RDDT reported its Q2 2025 results on 31Jul. The stock priced surged going into earnings and then popped even higher after the results became public. My next portfolio update won’t be posted until the end of August, so I decided to share my thoughts on RDDT and the recent quarter now.

In my last portfolio update, I spelled out my reasons for owning RDDT and described RDDT as the position in my portfolio that I would most likely increase. Those reasons were strongly reinforced in RDDT’s Q2 FY2025 earnings result. The financial results were spectacular. Revenue growth accelerated to 77.7% y/y. The advertising business, which comprises 93% of RDDT’s revenue, grew even faster at 84% y/y. Operating expenses (non-GAAP) only grew by 35.3% y/y. That’s operating leverage at work! However, the operating leverage would have been even better had RDDT not added a recent new marketing effort; RDDT’s sales and marketing expense grew 69% y/y, and 70% of the new headcount added in the quarter was for consumer-facing areas like sales, marketing, and ad tech. RDDT is investing heavily on initiatives to make RDDT better, and these investments should payoff in the form of added future advertising revenue growth. Gross margins held above 90%, operating margin (non-GAAP) was 33.4%, and FCF margin was 22.2%. CapEx spending was $505 thousand! In the same quarter, AMZN spent $32.2 billion on CapEx; that’s almost 64,000 times more than RDDT. Adjusting for AMZN’s 80x larger market cap, RDDT is spending about 1/800th on CapEx (proportionally). RDDT is one asset light business. RDDT’s biggest expense is on its human capital: employees. These expenses show up in the operating expenses, which again grew 33.4% (non-GAAP).
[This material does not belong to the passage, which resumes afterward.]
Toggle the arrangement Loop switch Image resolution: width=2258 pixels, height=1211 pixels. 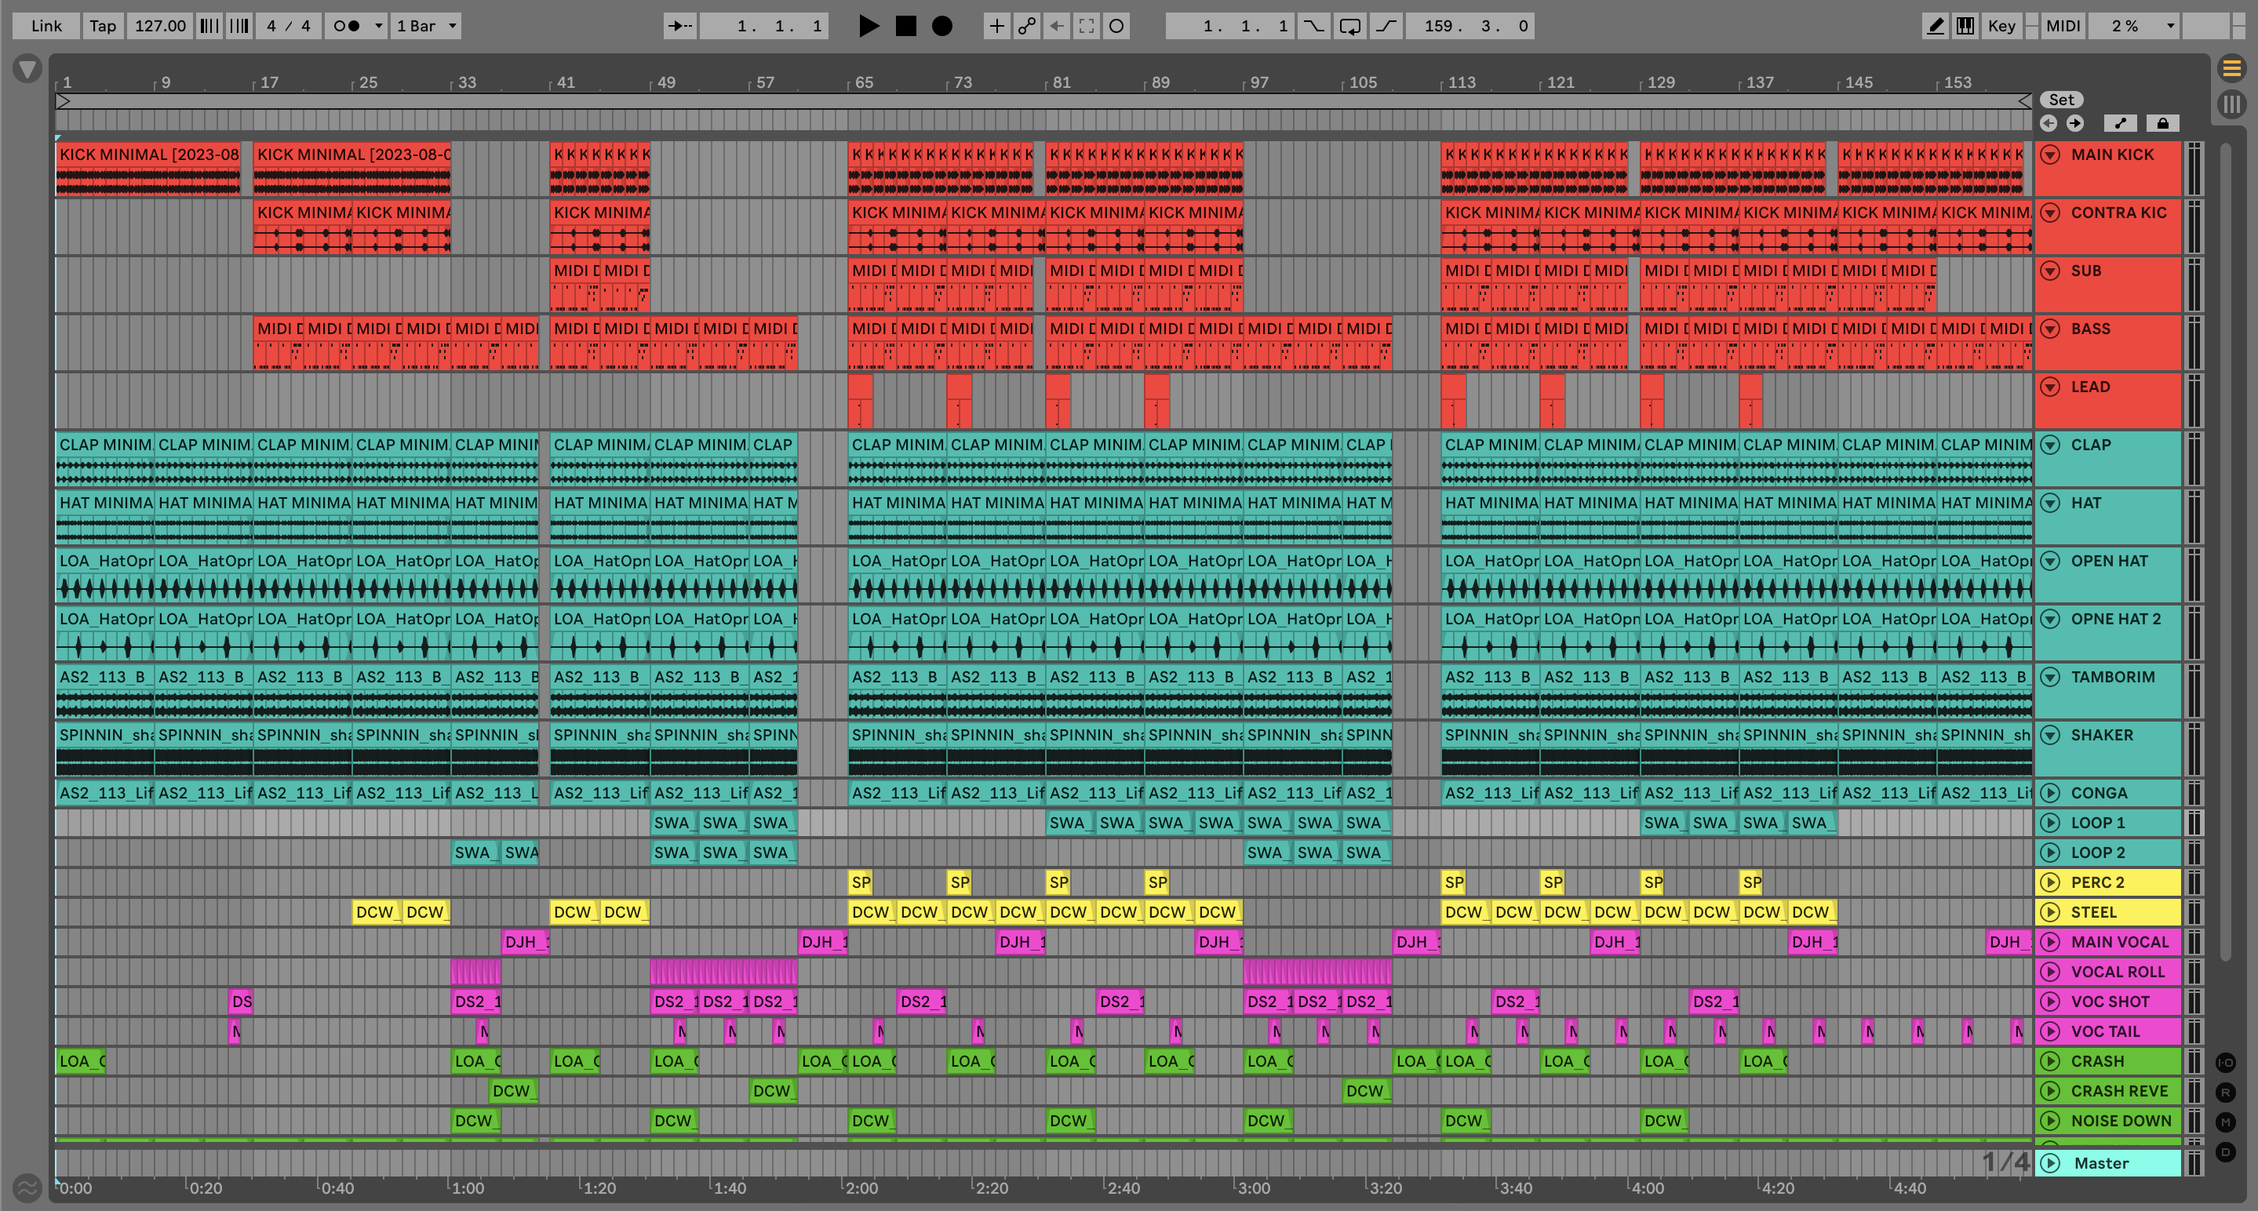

Share based compensation was about $95M for the quarter (about 19% of revenue), but share dilution was minimal at 0.3% sequentially and 0.8% y/y.

The other key performance indicators were also strong. ARPU jumped 47.1% y/y with US ARPU growing 59.3% y/y and international ARPU growing 39.5% y/y. Weekly average users grew 21.6% y/y. Daily average users grew by a similar amount. If RDDT can keep growing both ARPU and its user base, they have a good recipe for strong revenue growth.

I think RDDT will continue to be a great investment just for the advertising business. The value proposition for advertisers, the growth of the ad business, and the multiple improvements that RDDT continues to make to retain and attract advertisers will all serve to drive continued growth. Most of the growth in the quarter came from existing advertisers expanding their spend on RDDT advertising, but RDDT also expanded their active advertiser count by more than 50%. All of this bodes well for continued strong growth for RDDT in the quarters to come.

While I expect RDDT to be a great investment just for its advertising revenue and business, the licensing opportunity with companies developing LLMs brings additional upside. Licensing revenue grew 24% y/y in Q2 but only 3.3% sequentially. In fact, licensing revenue hasn’t increased significantly during the past three quarters, but the potential remains because RDDT’s user generated content, if it’s as valuable to AI as I think it could be, has the potential to be monetized to a much greater degree than has been the case so far. Despite the recent share price surge of more than 100% from the April lows, I’m happy to continue holding all of my shares.